The microbiological profile-normocenosis in 64% but nonspecific vulvovaginitis in 33%, with clinically significant E. coli isolation-underscores the potential infectious-inflammatory contribution to NDP pathogenesis. High-load E. coli and Streptococcus agalactiae contamination of the reproductive tract may compromise endometrial receptivity and impair trophoblast invasion through activation of Toll-like receptor-mediated inflammatory cascades. These findings are consistent with evidence that CMV and bacterial pathogens contribute to pregnancy loss through chronic villitis and impaired early placentation [11].
Critically, the present study's clinical and laboratory data represent only the clinically observable surface of NDP pathogenesis. Chromosomal and submicroscopic genomic abnormalities-collectively accounting for 50–68% of first-trimester losses [5]-cannot be inferred from blood tests or ultrasound and mandate dedicated POC genetic analysis.
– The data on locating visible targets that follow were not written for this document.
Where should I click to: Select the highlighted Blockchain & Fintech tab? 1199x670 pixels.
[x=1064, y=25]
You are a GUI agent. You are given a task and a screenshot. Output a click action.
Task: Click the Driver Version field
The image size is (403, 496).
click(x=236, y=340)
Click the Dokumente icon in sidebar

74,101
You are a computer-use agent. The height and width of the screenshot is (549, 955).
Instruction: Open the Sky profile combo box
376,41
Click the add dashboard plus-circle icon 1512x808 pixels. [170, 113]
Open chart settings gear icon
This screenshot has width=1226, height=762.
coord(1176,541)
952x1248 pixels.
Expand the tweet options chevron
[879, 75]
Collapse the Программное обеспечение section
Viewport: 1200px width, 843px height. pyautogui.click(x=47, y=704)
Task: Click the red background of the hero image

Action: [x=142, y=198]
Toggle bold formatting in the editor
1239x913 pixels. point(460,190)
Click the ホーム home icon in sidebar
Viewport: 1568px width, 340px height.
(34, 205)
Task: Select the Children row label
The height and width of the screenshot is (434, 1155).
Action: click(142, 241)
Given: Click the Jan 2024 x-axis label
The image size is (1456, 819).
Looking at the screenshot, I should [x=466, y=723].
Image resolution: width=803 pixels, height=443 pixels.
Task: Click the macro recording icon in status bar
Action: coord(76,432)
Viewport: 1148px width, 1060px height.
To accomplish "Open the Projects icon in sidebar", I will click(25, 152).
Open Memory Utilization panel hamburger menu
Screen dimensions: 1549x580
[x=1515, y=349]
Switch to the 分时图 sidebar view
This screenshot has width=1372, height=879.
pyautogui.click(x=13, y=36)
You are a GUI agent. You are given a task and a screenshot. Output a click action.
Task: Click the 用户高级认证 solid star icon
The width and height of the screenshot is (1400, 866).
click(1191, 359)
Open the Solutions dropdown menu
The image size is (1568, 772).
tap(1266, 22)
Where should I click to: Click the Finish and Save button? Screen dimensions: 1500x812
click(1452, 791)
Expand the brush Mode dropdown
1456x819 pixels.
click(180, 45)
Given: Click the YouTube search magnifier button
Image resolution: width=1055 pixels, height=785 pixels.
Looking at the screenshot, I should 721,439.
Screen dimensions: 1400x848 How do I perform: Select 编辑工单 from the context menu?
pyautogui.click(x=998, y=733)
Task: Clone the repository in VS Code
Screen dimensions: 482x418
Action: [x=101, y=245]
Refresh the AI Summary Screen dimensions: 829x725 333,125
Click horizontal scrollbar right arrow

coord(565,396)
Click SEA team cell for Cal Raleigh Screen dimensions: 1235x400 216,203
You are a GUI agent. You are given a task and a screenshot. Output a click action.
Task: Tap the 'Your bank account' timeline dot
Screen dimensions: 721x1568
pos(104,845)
The integration of routine CMA or CNV-seq alongside conventional karyotyping substantially increases the etiological yield and should be considered standard of care, particularly in centers managing patients with recurrent NDP. Complementary pathomorphological examination of POCs provides the morphological correlate of these genetic findings and identifies the subset of chromosomally normal losses attributable to thrombotic or immunological maternal factors, where specific targeted therapy in future pregnancies can meaningfully reduce recurrence risk.

5. Conclusions

The analysis of clinical and laboratory features of non-developing pregnancy of the embryonic demise type demonstrates the following:
• Patients with ED are consistently hospitalized at later gestational ages (67±13 days) compared with AN I (56±13 days) and AN II (62±9 days), reflecting the prolonged silent retention period characteristic of embryonic demise.
• No statistically significant differences were found in CBC or standard coagulation parameters across subtypes; however, D-dimer was significantly elevated in ED versus AN I (0.459 vs. 0.291 μg/mL, p<0.05), suggesting subtype-specific hemostatic dysregulation with potential pathomorphological correlates.
• Vaginal microbiota analysis revealed normocenosis in 64% of patients, with nonspecific vulvovaginitis in 33% and candidiasis in 3%. E. coli was most frequently isolated at diagnostically significant concentrations (>10⁵ CFU/mL), implicating infectious factors in NDP pathogenesis.
• Routine clinical-laboratory evaluation, while essential for initial patient management, is insufficient to characterize NDP pathogenesis fully. Chromosomal abnormalities-detectable only by dedicated cytogenetic/molecular analysis of products of conception-account for 50–68% of first-trimester losses.
• Systematic genetic investigation (karyotyping, CMA, CNV-seq) of POCs and histopathological examination of chorionic villi and decidua are essential components of a complete diagnostic workup for NDP and should be standardized in clinical practice, particularly for recurrent cases.